Research aims to cut cloud computing costs
|Cloud computing is as much as a blessing as it is a burden. Its almost limitless capacity to store and process information comes at a price, a very high one.
Social media sites such as Facebook and Flicker use cloud computing. With increasing user-generated data that needs to be maintained, so does the cost of doing it. Government agencies such as the Australian Taxation Office, Bureau of Statistics and Treasury are also heavy users of cloud computing services, and their costs are getting bigger. In fact, they spend a lot more than the websites mentioned above. An estimated one billion dollars could be saved if the Australian government develops a data center strategy - the core for cloud computing - for the next 15 years.
That is why researchers from Swinburne University of Technology's Center for Computing and Engineering Software Systems are looking for ways to reduce the high cost of internet data storage and retrieval in cloud computing. Using the Australian Research Council Discovery Project Grant, they are developing more cost-effective models for heavy users of cloud computing.
Professors Yun Yang and John Grundy (from Swinburne) and Dr. Jinjun Chen (now with the University of Technology, Sydney) have been exploring the management of raw data and intermediate datasets that are generated from processing this initial data. "The tradeoff is going to be between storage cost and computation cost," said Grundy. "Finding this balance is complex, and there are currently no decision-making tools to advise on whether to store or delete intermediate datasets, and if to store, which ones." To overcome this, the researchers have developed a mathematical model that factors in the size of the initial datasets, the rates charged by the service provider and the amount of intermediate data stored in the specified time. "The formula can be used to find the best deals for storing data in the cloud," noted Yang.

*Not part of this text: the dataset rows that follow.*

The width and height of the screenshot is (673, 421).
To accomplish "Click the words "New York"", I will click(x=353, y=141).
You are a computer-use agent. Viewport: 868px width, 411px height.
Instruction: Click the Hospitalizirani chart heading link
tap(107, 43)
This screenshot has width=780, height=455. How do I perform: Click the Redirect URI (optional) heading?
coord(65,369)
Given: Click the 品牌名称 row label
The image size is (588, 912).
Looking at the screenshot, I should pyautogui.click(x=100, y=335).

They have also developed an Intermediate Data-dependency Graph (IDG) that helps users decide whether they are better off spending money on storage or computation for intermediate datasets. "IDG records how each intermediate dataset is generated from the one before it and shows the generation relationship between them. This means if a deleted intermediate dataset needs to be regenerated, the IDG could find the nearest predecessor of the dataset. This can save computation cost, time and electricity consumption," Grundy added.

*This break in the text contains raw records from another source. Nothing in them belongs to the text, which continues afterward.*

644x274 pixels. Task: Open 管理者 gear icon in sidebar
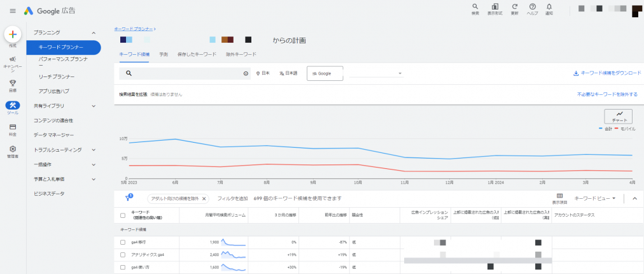(x=13, y=149)
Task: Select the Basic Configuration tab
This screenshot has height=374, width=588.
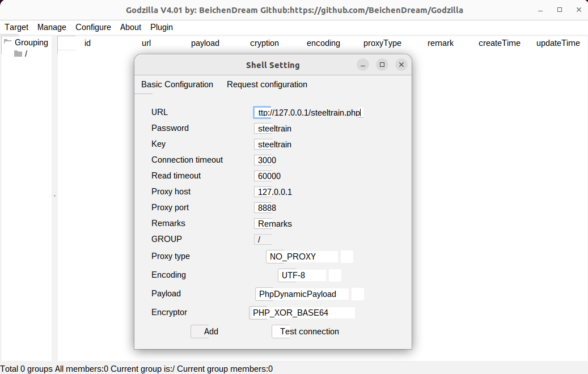Action: point(177,84)
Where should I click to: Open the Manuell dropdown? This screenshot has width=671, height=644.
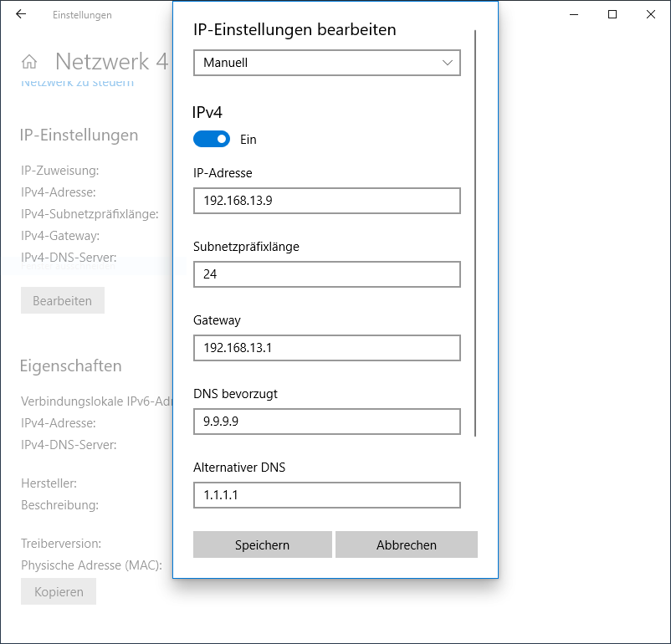point(326,63)
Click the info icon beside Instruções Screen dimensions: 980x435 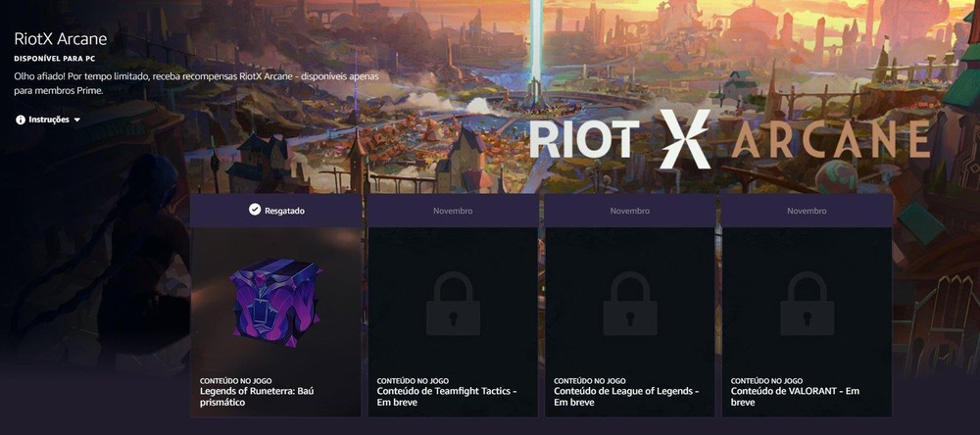[x=21, y=120]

The researchers have been evaluating the solutions by simulating a pulsar survey used to crunch information from radio telescopes. "Searching for pulsars - rapidly spinning stars that beam light - is a typical scientific application. It generates vast amounts of data - typically at one gigabyte per second. That data will be processed and may be reanalyzed by astronomers all over the world for years to come," stated Yang. "We used the prices offered by Amazon cloud's cost model for this evaluation. For example, 15 cents per gigabyte per month for storage and 10 cents per hour for computation."
From one set of raw beam data collected by the telescope, the pulsar application generated six milestone intermediate datasets. The model generated three different cost scenarios. The minimum cost for one hour of observation data from the telescope and storing intermediate data for 30 days was $200; for storing no data and regenerating when needed, $1000; and for storing all intermediate data, $390. This gave the researchers options which data to keep and which to delete. "We could delete the intermediate datasets that were large but with lower generation expenses, and save the ones that were costly to generate, even though small," Yang said.
These are only a few of the solutions the researchers have produced. To cater to different sectors, the group is also working on models that will allow users to determine the minimum cost on the fly and as frequently as desired.